The fuel outlet cross-sectional area (i.e., that cross-sectional area of the orifices 27 which is left free by the piston 30) is determined by the position of the automatic throttle element 4 which actuates the needle 17 and by the head loss of air across element 4.
The orifices 27 may vary in shape within very wide limits and can be in the form of slits or holes. They can be distributed around a circular portion and at different levels so that the piston 30, as it moves upwards in the figure, opens one or two or three or more orifices consecutively.
Atomization can still be improved if air is injected into the central chamber of the injector, for instance, via passage 31. In most engine operating conditions a strong underpressure prevails in the portion of the intake pipe which is located downstream of the main throttle element 6, so that air is sucked through passage 31 by the underpressure which also prevails in the chamber under piston 30.

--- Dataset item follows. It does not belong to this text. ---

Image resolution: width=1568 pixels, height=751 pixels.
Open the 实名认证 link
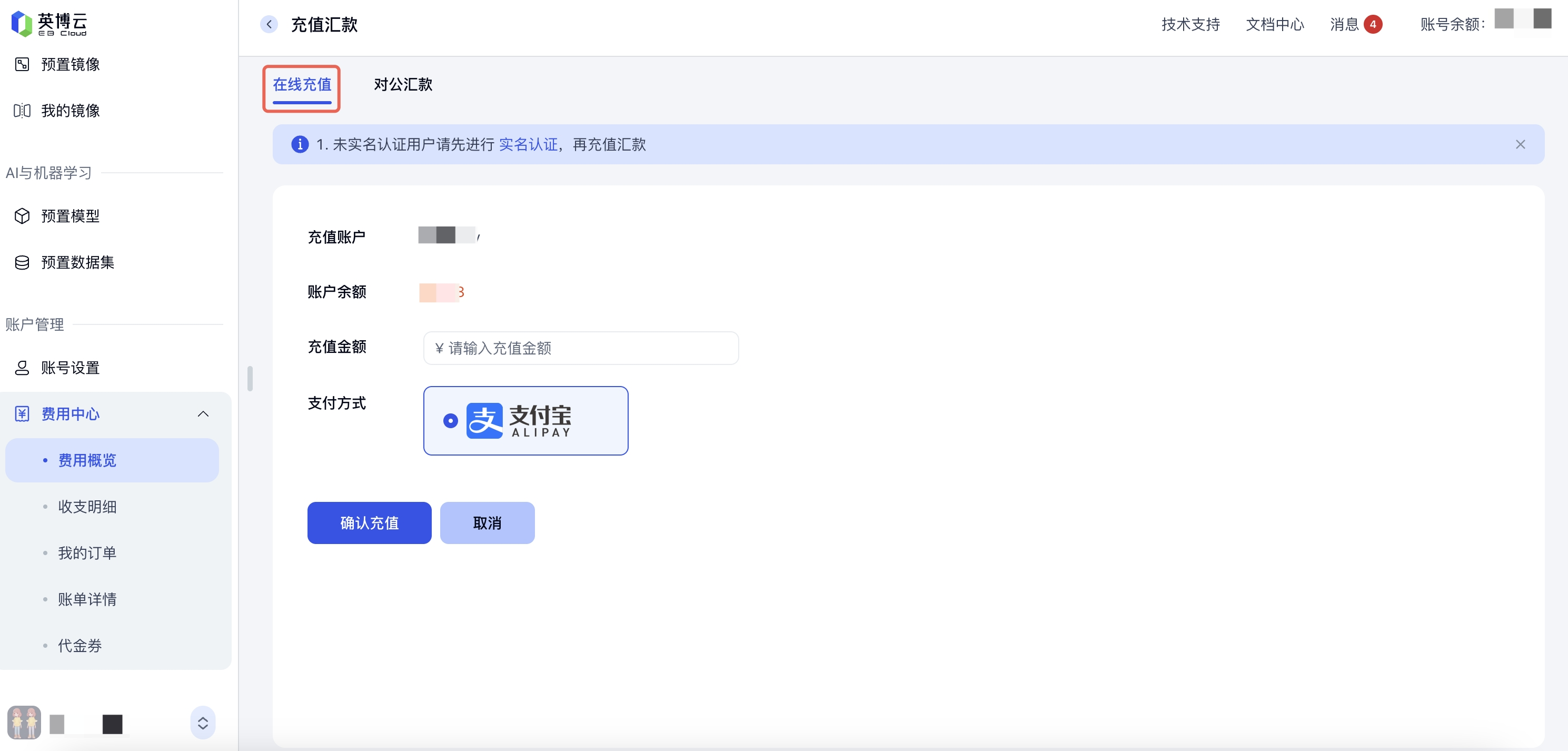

However, in some cases (when the engine is running slowly under full load) the underpressure downstream of the element 6 is virtually zero. For preventing fuel from flowing back through passage 31 to the air entry 3, there is provided check valve 33 which does not prevent the aspiration of atomizing air.
An air blower 48 can be provided for delivering device air and to improve atomization, particularly when the available underpressure is low.

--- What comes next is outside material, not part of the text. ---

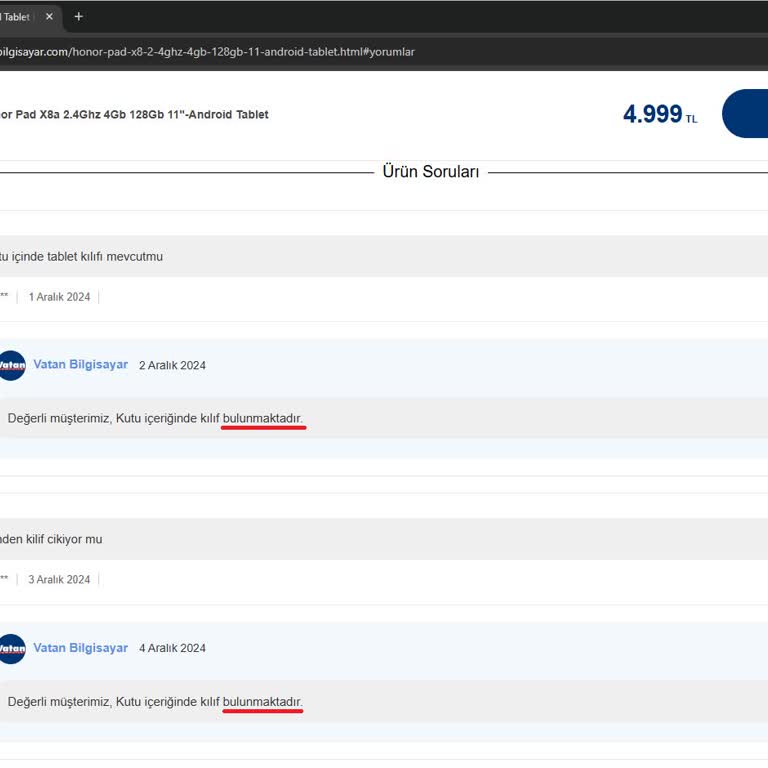Click the 3 Aralık 2024 question date
768x768 pixels.
pyautogui.click(x=59, y=580)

As is apparent, most of the fuel pressure drop occurs across the orifices 27 opening into the injector chamber i.e., at the place where atomization occurs, since the pressure drop in orifice 18 may be low and in any case much lower than the pressure drop occurring at the orifices 27. Typically the ratio of the pressure drops is about 1/30.
The output pressure of pump 21 is therefore used for atomization purpose since such pressure remains virtually complete as far as the orifices 27 which are the actual mixture-atomization elements. Aperture 26 is in fact for aspiration and proper location of the fuel spray jet.

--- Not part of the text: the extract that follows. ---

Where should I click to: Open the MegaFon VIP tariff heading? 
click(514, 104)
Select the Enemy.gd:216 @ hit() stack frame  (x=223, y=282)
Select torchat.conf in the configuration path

The system may easily be provided with correcting means. The mixture can be rendered leaner by adjusting a calibrated communication between the chambers 42 and 43; such a communication has virtually no effect on the underpressure in chamber 43 but decreases the amount of underpressure in chamber 42, so that the piston 30 moves down and, all other parameters being equal, throttles the orifices 27 a little more. Altitude correction can be provided, as shown. Corrections can be made equally well or additionally by any system adapted to provide a similar communication in dependence upon any other parameter (for intense exhaust gas composition).
The start system is also very safe in operation. In the cold start position shown in FIG. 4, piston 57 opens passage 62 to allow an additional air flow when the main throttle element 6 is the closed position. The leak past needle 61 alters the pressure difference acting on diaphragm 35 so as to lift piston 30 and to enrich the mixture. As the thermostat element 54 heats up simultaneously with the engine, the movement of rod 55 restricts the rate of fuel flow around the needle 61 and then causes closure of the valve 60 simultaneously as piston 57 closes the air passage 62. The elements are then in the position shown in FIG. 1.
At very low ambient temperatures the electromagnet 49 opens the valve 50 in response to operation of the starting motor. Additional leak occurs from passage 38 and there is an additional opening of the orifice 27 to provide a higher rate of fuel flow during starting. Such action ceases immediately when the starting motor is de-energized.